Nothing to sneeze at.

§ June 21st, 2024 § Filed under little lulu, moustache § 6 Comments

So Pal Joe dropped this by the store for me on Thursday, a real oddity of a book…the Little Golden Book Little Lulu and Her Magic Tricks from 1954:

If you look closely, you may notice the table in front of Lulu and Alvin, with all th ecrafts and goings-on there, is actually three-dimensional. Because that’s not just a drawing, that’s an actual gosh-darn pack of Kleenex tissue paper embedded in a hole cut into the cover! Here’s a shot of the inside front cover:

(Yes, it’s upside down, that how it looks when you open up the cover.)

Here’s the small-print text into on the copyright page, which is like a place where you’d put something for parents to read, but it’s definitely written as an in-universe explanation for kids:

“For a long time Little Lulu was wondering how she would look in a Little Golden Book. Here, finally, she makes her bow — and of all things — as a magician.

“It was a a pleasant surprise to us to discover that Little Lulu knew how to make cute toys and other objects out of Kleenex tissues. It occurred to us that thousands of other children might want to make these, too, and so we asked the International Cellucotton Products Company how they would feel about making up for us a special pack of tissues for Little Lulu’s book.

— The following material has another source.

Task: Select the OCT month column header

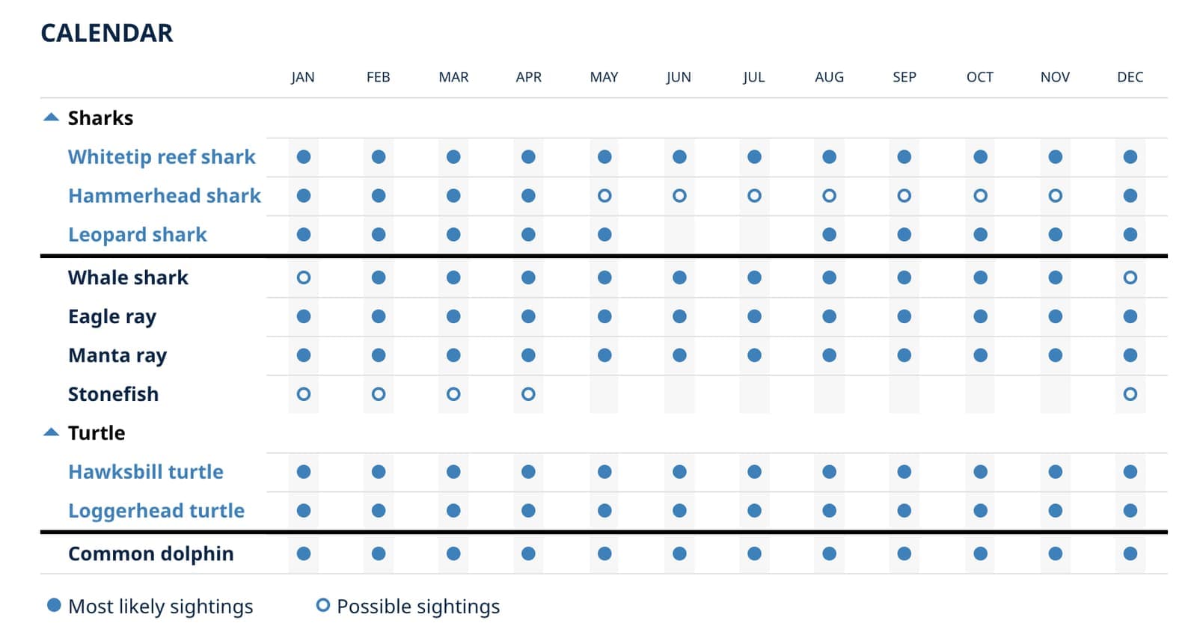Action: tap(979, 77)
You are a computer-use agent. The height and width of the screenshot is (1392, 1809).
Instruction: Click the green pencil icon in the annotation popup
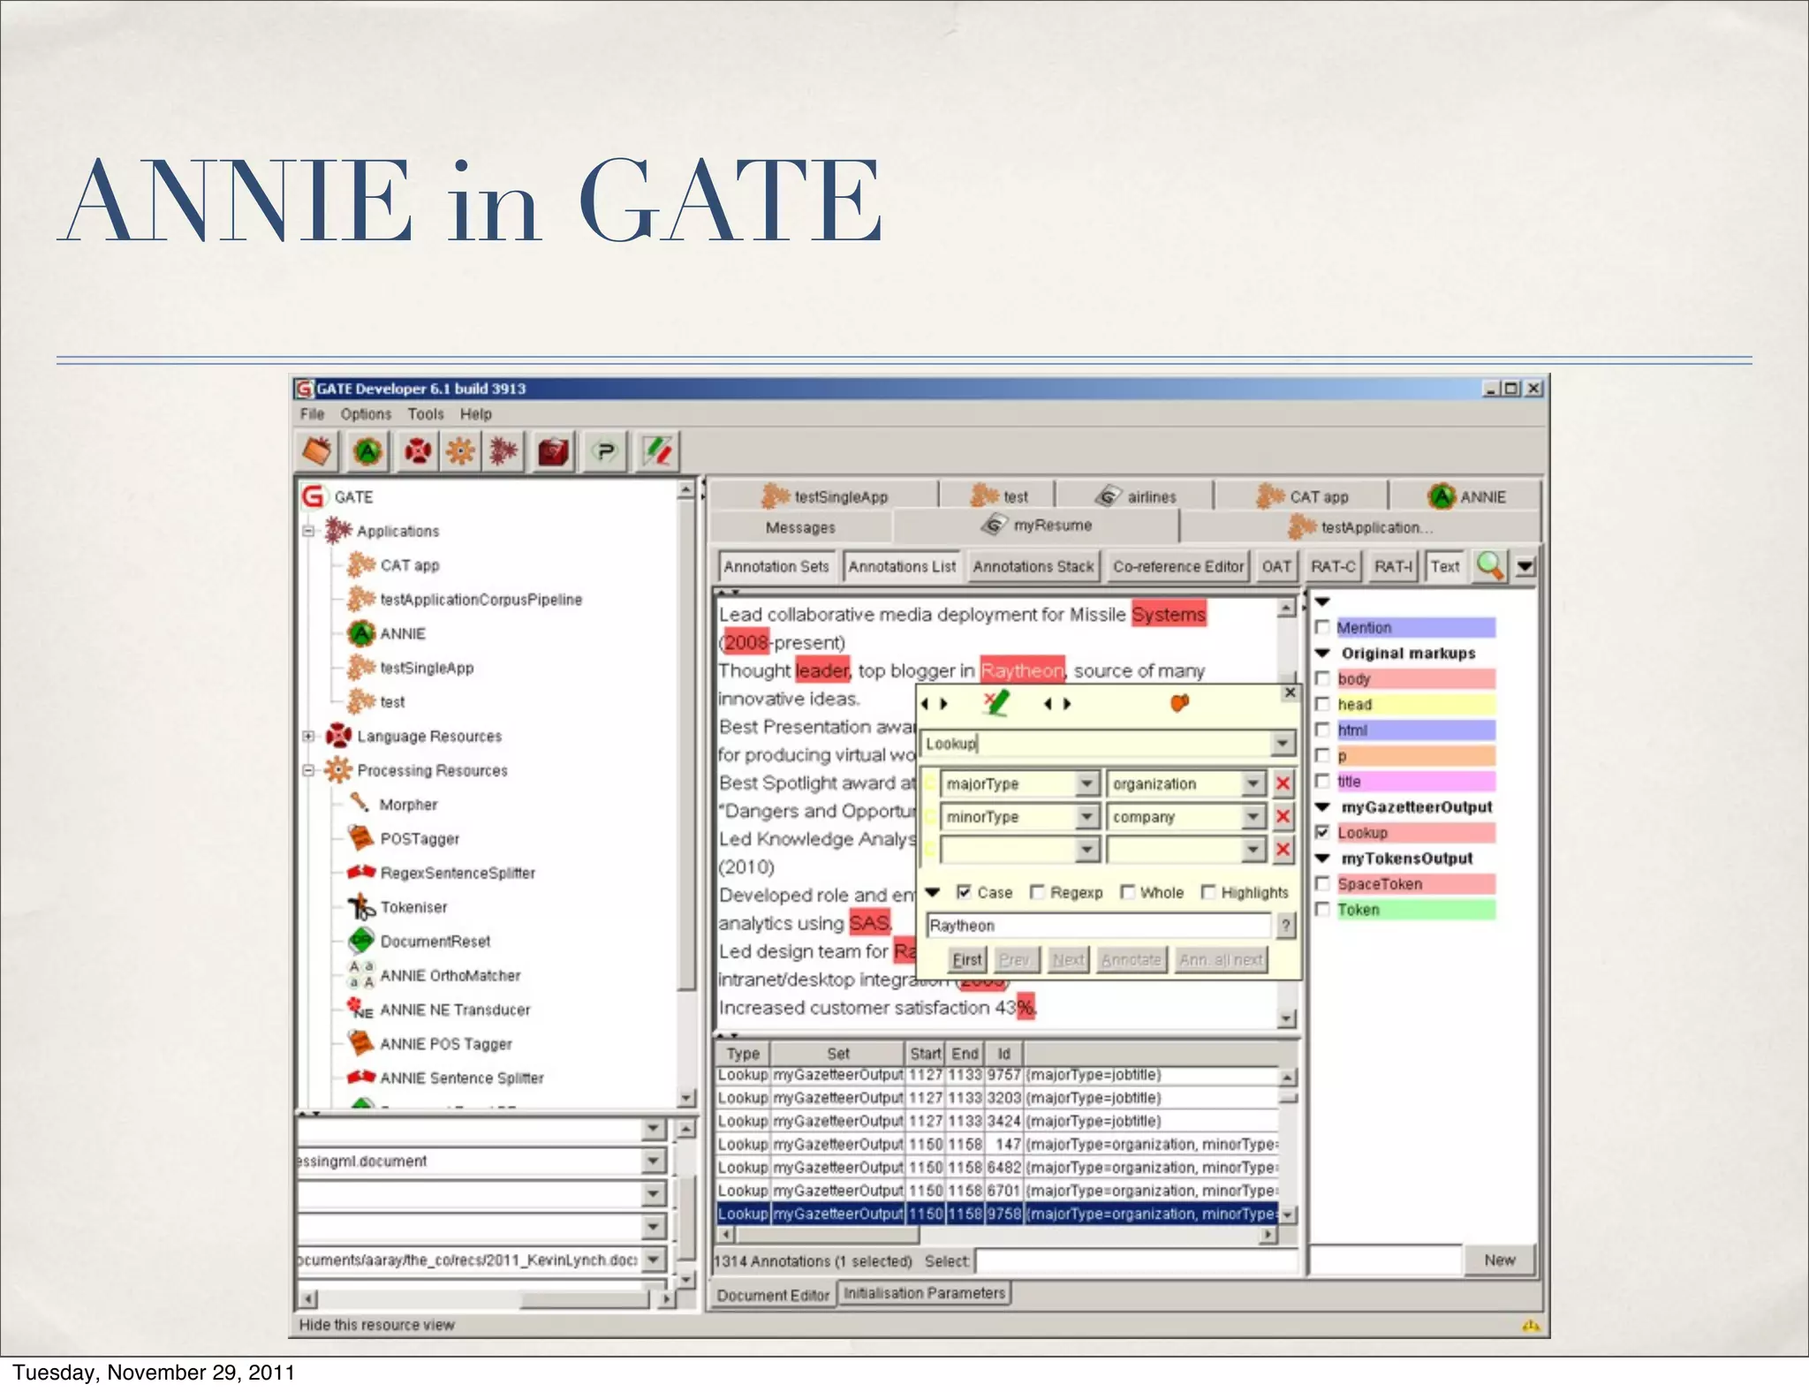(x=996, y=703)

They cheerfully agreed and we are properly grateful to them.

“Have fun, and we hope the things you make turn out beautifully.


Children: never too young to learn about corporate collaboration. Also, what kind of Steve Jackson’s Illuminati-type name is “International Cellucotton Products Company,” anyway.

Most of the book is about Lulu and her magical tissue shenanigans, as per these pages:

And the last pages are devoted to Kleenex Krafts:

What’s really amazing to me is that book and its tissues and the tissue package’s attachment to the cover have remained intact for seventy years. That no kid ever popped the tissue back out and started making Kleenex bunnies or whatever. I mean, granted, after the first year or so of ownership, the likelihood of that happening goes down quite a bit as the book gets stowed away in a box in the garage for the next several decades, but still, it’s a sight to see.

But apparently not too uncommon a sight, as a quick glaces at he eBays shows plenty of intact copies of this book to be had, at far more reasonable prices than I expected. (And far less than the price expected by whichever anonymous bookseller had pencilled in a light “$75” on the first page at some point in this book’s lifetime.)

So, I don’t know what I’m going to do with this book. I feel oddly protective of its intact nature, despite there apparently being plenty out there in similar condition. But I can’t keep everything, so probably into my shop it goes, as some price I can live with. Plus a contract to be signed by the buyer promising he’ll never open up that pack of Kleenex.

And I’m sorry to say, magician costume and mustache are not included:

…but you’ve probably got enough tissue around the house to make those, right? There’s black non-Kleenex tissue out there, I looked it up. But beware, the International Cellucotton Products Company will find out.

6 Responses to “Nothing to sneeze at.”

  • Paul Engelberg says:

    International Cellucotton Products Company sounded like a made up name, but it turns out to be real. It was started in 1920 by F. J. Sensenbrenner and James C. Kimberly in Chicago, Illinois as a subsidiary of the Kimberly & Clark Company. It was called Cellucotton Products Company until 1926, when it became Kotex Company, and then in 1927 International Cellucotton Products Company. In 1955 it was merged into its parent company, Kimberly & Clark. The product Kleenex dates back to 1924, but Kotex is even older, begun in 1920.

    There is extensive information about Little Lulu and Kleenex at

    Kleenex started out as a crepe paper gas mask filter during the Great War. It was modified into the menstrual pad Kotex during the 1920s. Made thinner and softer, it became Kleenex in 1924, a cold cream remover. By the 1930s, its main use was as a disposable handkerchief replacement. In 1943, Kleenex began licensing Little Lulu to popularize itself.

  • Michael Grabowski says:

    I think this surpasses Swamp Thing chalk for most unlikely comics/consumer product cross-over.

  • Thelonious_Nick says:

    Man, I would really hesitate to sign a contract like that. I mean, it might sound great when I sign it at the store, but what happens when I need to sneeze on the car ride home?

  • RAR says:

    Michael, there is nothing unlikely in this crossover. Little Lulu appeared for years in advertisements for Kleenex. Just put the two names together into the search engine of your choice, and you will see a few dozen.

  • Aaron says:

    Little Lulu is a child, and kids love to use tissues whether they’re wasted or not..

    I’m sure there could have been an awesome storyline where Swampy turns into chalk and/or has to decipher a mysterious code written with chalk, but I haven’t seen it and can’t find it in the Vast Sterling Archives

  • Snark Shark says:

    “Children: never too young to learn about corporate collaboration.”

    Better there than from McDonalds!

    “Kimberly & Clark”

    Suppliers of industrial size boxes of cheap paper towels & TP everywhere!